INVESTIGATION OF THE EFFECT OF INTRACELLULAR CALCIUM ON THE CAMP-MEDIATED INCREASE IN THE CALCIUM CURRENT

The experiments were conducted on intracellularly persfused neurons of the mollusk Helix pomatia, in which a serotonin (5-HT)-induced increase in the calcium current (I(Ca)), mediated by cAMP, is observed. It was established that desensitization of the cell to the action of 5-HT is due to an increase in the intracellular Ca2+ concentration ([Ca 2+]i). At [Ca2+]i = 10(-7) and 10(-6) M, the effect of 5-HT constituted 60 and 32% of this value in the control (in the presence of 10 mM EGTA in the intracellular solution), respectively; at [Ca2+]i = 10(-5) M, there was no effect of 5-HT at all.
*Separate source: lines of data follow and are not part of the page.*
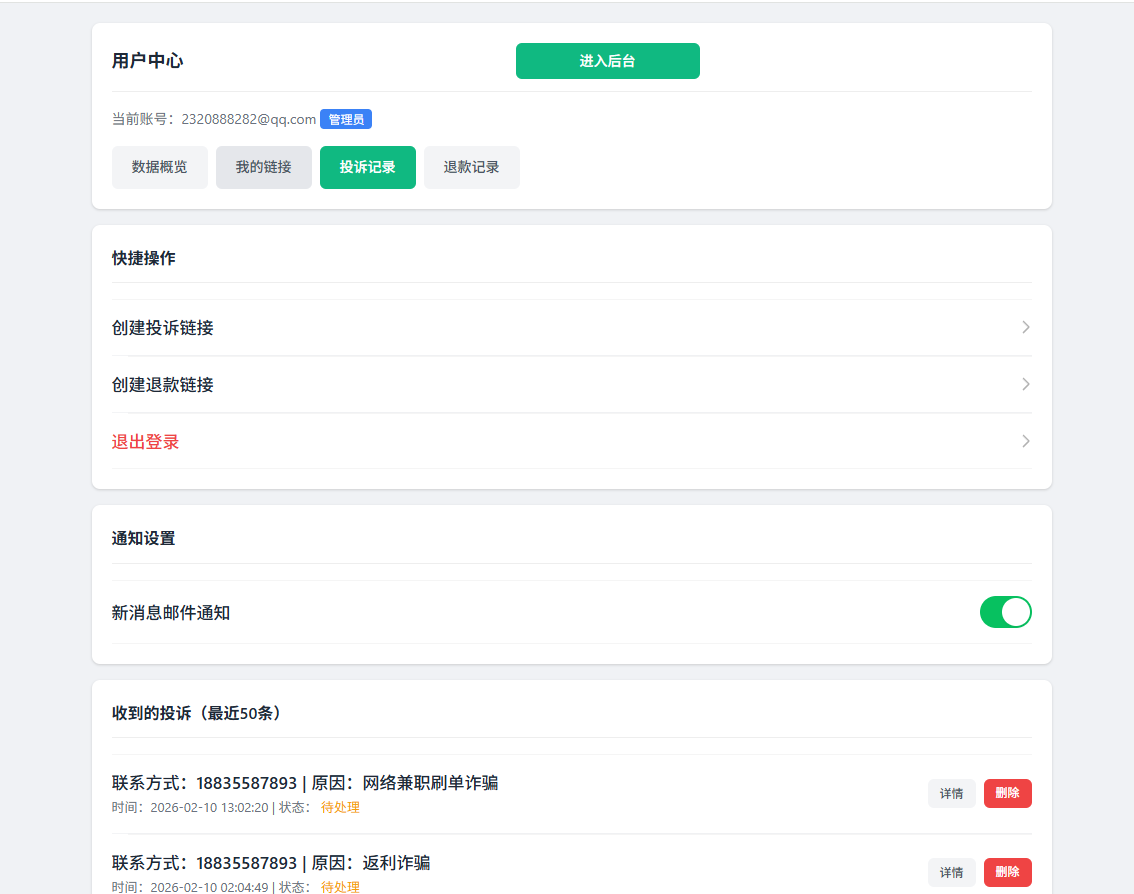Click 退出登录 to log out
Viewport: 1134px width, 894px height.
[146, 442]
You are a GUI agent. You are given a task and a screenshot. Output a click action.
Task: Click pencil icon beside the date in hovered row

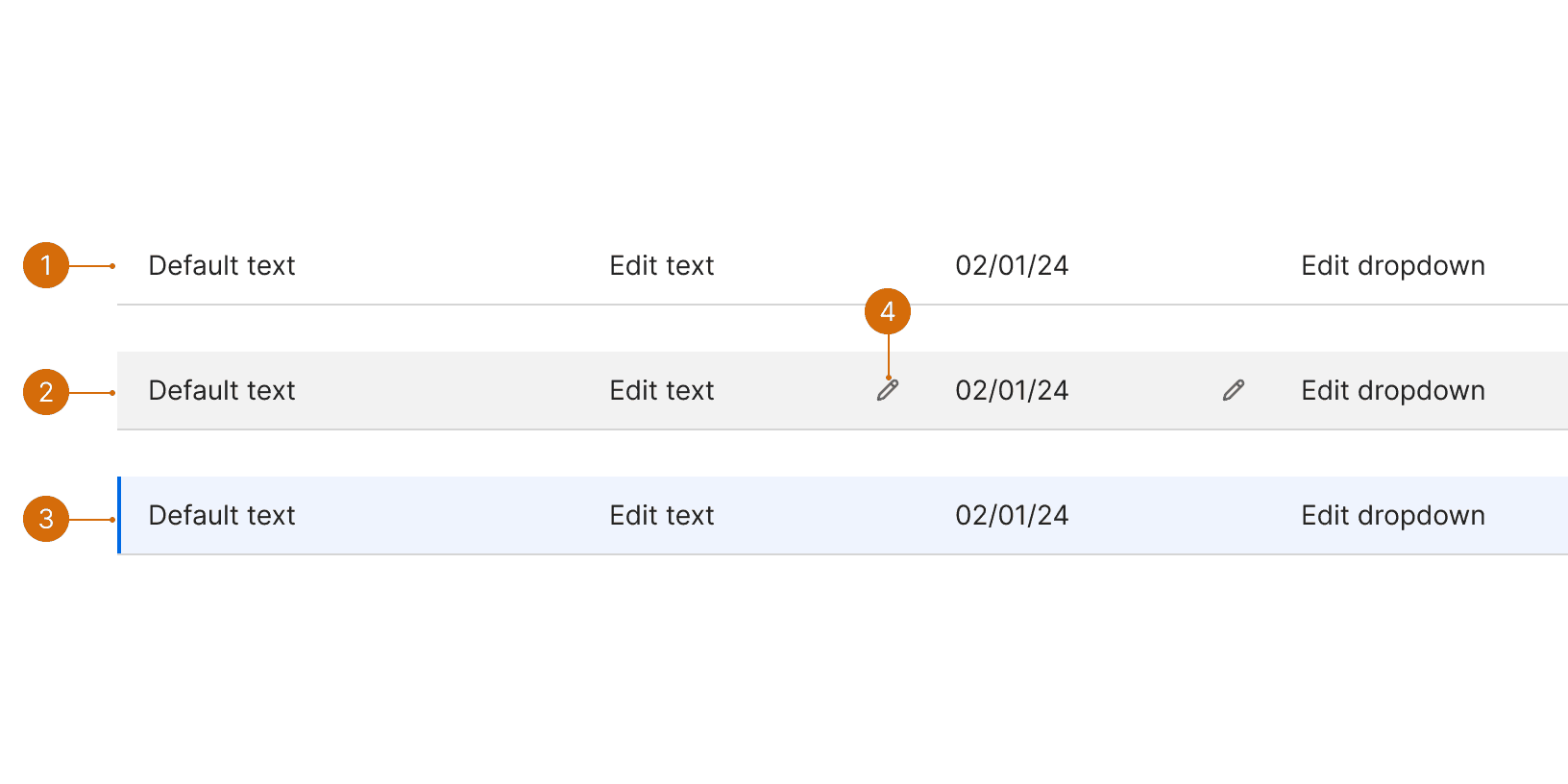pyautogui.click(x=1234, y=390)
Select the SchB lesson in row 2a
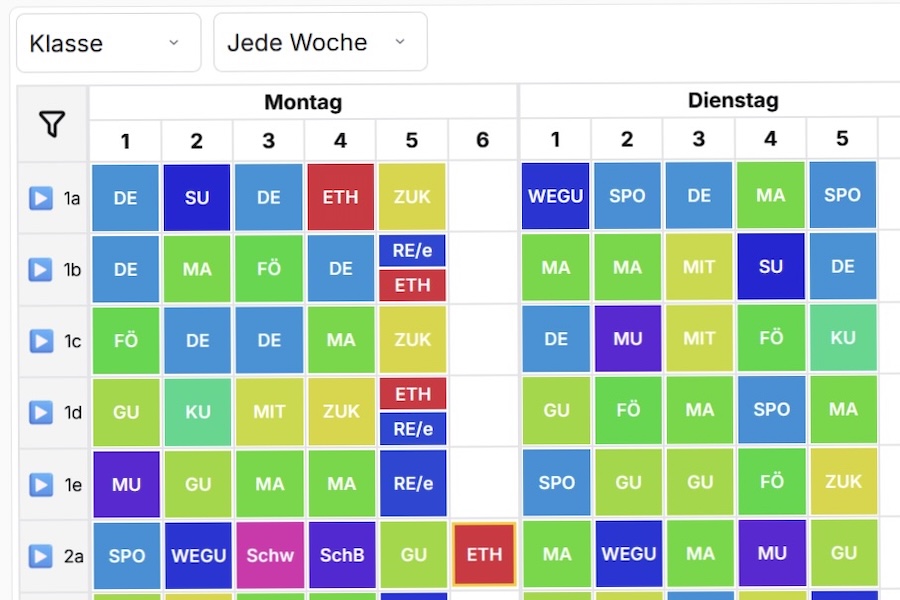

The addition of the calmodulin antagonist trifluoperazine (5.-10(-5) mM) or blockers of phosphodiesterase (5 mM theophylline or 10(-4) M IBMX) to the perfusate sharply weakened the ability of calcium to inhibit the effect of 5-HT; at [Ca2+]i = 10(-5) M, in the presence of one of these compounds, the effect constituted 60-70% of its control value. It is concluded that the calcium-calmodulin-dependent phosphodiesterase is a key link in the interaction of the two-signal transduction pathway - Ca2+ and cAMP in modulation of the calcium-channel activity.